Minutos depois, adormeceu sentado
na cadeira de vime,
com o corpo encurvado
sobre  a mesa de madeira,
escutando o tic tac do relógio
que ganhara no aniversário.

Isabel Furini




III)  Conto
O TIC TAC DOS ANOS

Ela sentia vergonha de seu corpo, especialmente quando se encontrava no elevador com a loira do último andar. Essa loira de cinturinha espremida num cinto caríssimo e blusa apertada destacando os seios.

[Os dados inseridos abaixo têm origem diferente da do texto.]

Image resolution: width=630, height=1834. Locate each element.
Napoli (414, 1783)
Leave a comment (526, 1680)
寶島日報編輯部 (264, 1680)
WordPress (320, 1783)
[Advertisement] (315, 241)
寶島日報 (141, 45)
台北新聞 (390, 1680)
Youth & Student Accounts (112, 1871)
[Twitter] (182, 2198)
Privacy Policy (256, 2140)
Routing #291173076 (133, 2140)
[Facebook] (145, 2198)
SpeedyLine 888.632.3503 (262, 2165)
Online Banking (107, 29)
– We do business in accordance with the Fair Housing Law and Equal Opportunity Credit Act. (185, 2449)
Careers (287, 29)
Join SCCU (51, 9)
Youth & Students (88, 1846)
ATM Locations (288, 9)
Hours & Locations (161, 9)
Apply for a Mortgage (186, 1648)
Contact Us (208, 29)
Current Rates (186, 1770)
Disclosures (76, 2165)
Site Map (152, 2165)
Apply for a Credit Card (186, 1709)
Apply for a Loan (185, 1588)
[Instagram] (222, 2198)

Sim, Rosália sentia vergonha de seu corpo. Nos últimos dois anos havia crescido, crescido para os lados, logicamente. Aumentaram a sua cintura, abdômen e seios. Ela fugia dos espelhos. Isabel, a sua amiga filósofa, dizia que era o crocodilo do tempo, esse que carrega um relógio. Esse relógio carregado pelo grande sáurio na terra do Peter Pan, onde o tempo não passa.

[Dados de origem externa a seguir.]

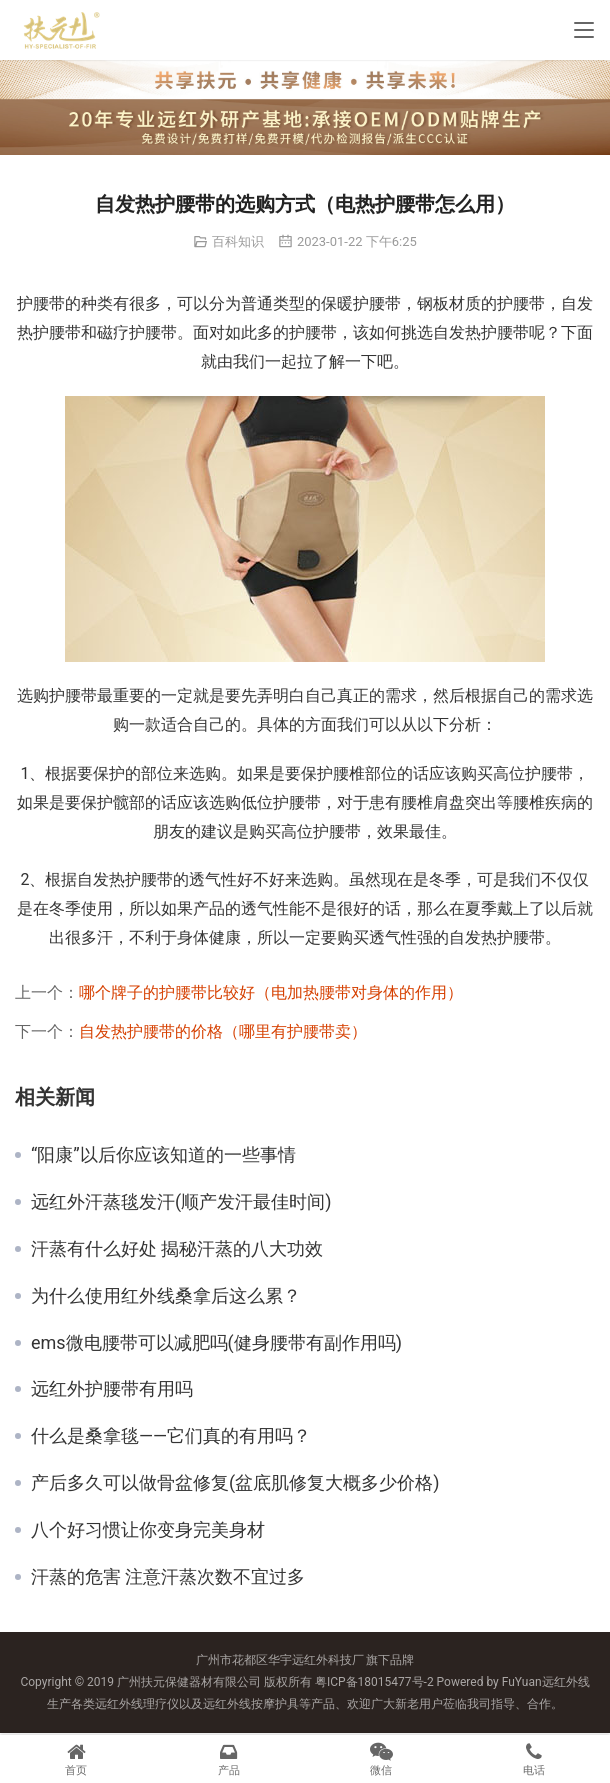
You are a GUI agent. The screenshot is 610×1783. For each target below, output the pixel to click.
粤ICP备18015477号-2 (374, 1682)
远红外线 (566, 1682)
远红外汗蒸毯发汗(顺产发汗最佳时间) (181, 1202)
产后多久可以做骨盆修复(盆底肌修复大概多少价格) (235, 1483)
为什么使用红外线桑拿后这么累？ (166, 1296)
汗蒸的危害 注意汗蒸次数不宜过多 (168, 1577)
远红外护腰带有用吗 (112, 1389)
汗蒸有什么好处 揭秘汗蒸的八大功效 (177, 1249)
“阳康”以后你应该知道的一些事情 (163, 1155)
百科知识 (238, 241)
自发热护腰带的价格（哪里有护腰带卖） (223, 1031)
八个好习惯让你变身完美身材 (148, 1530)
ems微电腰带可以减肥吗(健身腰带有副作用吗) (216, 1343)
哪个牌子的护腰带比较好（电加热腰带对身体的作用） (271, 992)
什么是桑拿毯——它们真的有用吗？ (171, 1436)
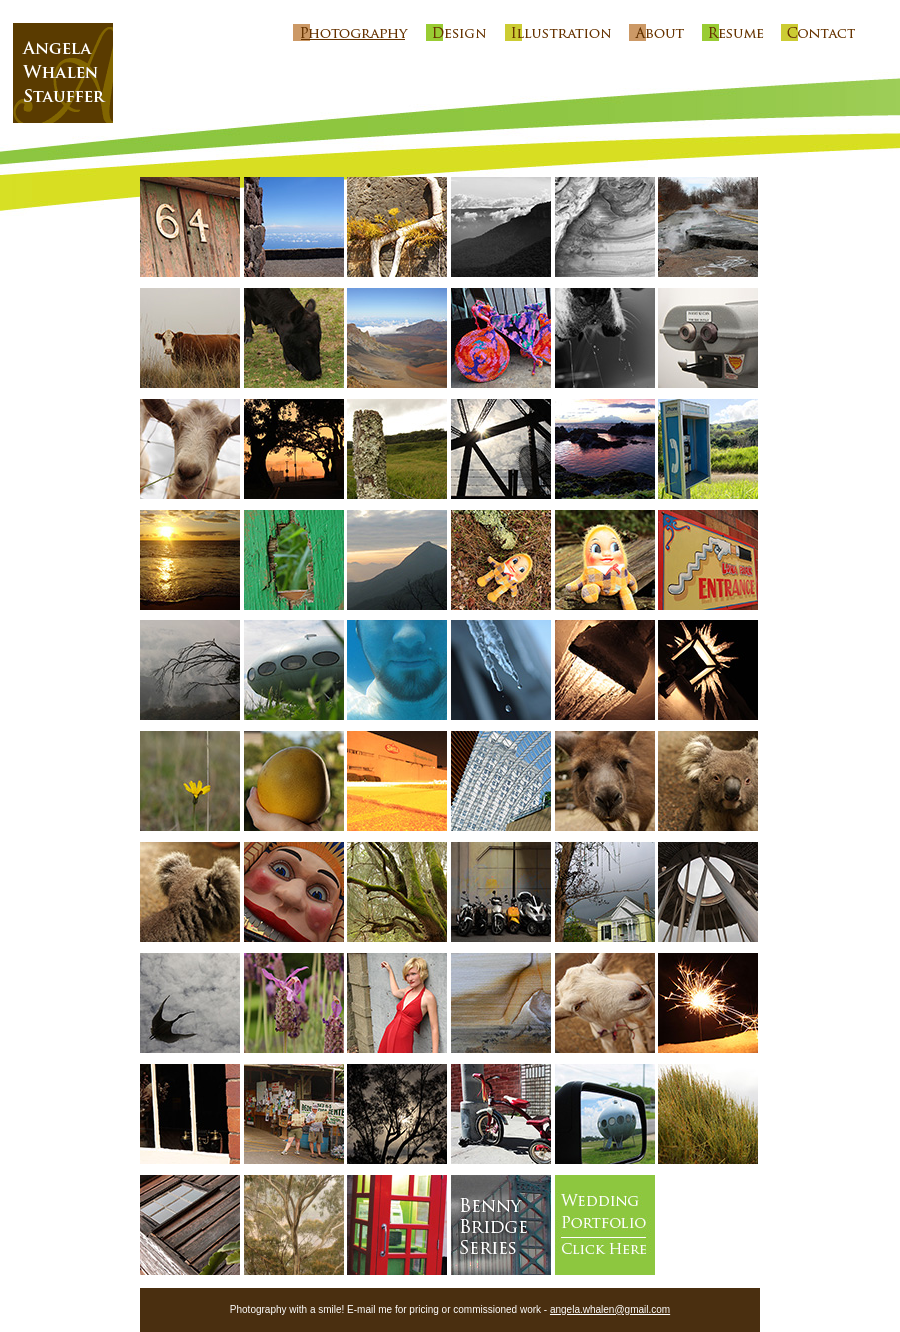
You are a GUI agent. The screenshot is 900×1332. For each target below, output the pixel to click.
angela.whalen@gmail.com (610, 1309)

E o crocodilo do tempo seguia Rosália com seu horrível tic tac. Com sua passagem inexorável, acentuava-se a lei da gravidade. Os seios pareciam chegar ao abdômen e a linda bundinha empinada dos 20 anos agora descia até os joelhos. O tempo é cruel, pensou Rosália. Os gregos, muito sábios, haviam-no imaginado com uma foice. Cronos era o ceifador. Ele acaba com a festa da juventude, com a alegria da pele forte e lisa – era preciso habituar-se a essa imagem que ela não desejava para si mesma ou... mudar. Ela sempre havia criticado as mulheres que apelavam, mas nesse dia pegou o telefone e ligou para sua cunhada Natália: “Olá, querida. Você pode me dar o número de telefone daquele cirurgião plástico que apagou vários anos de teu corpo?”.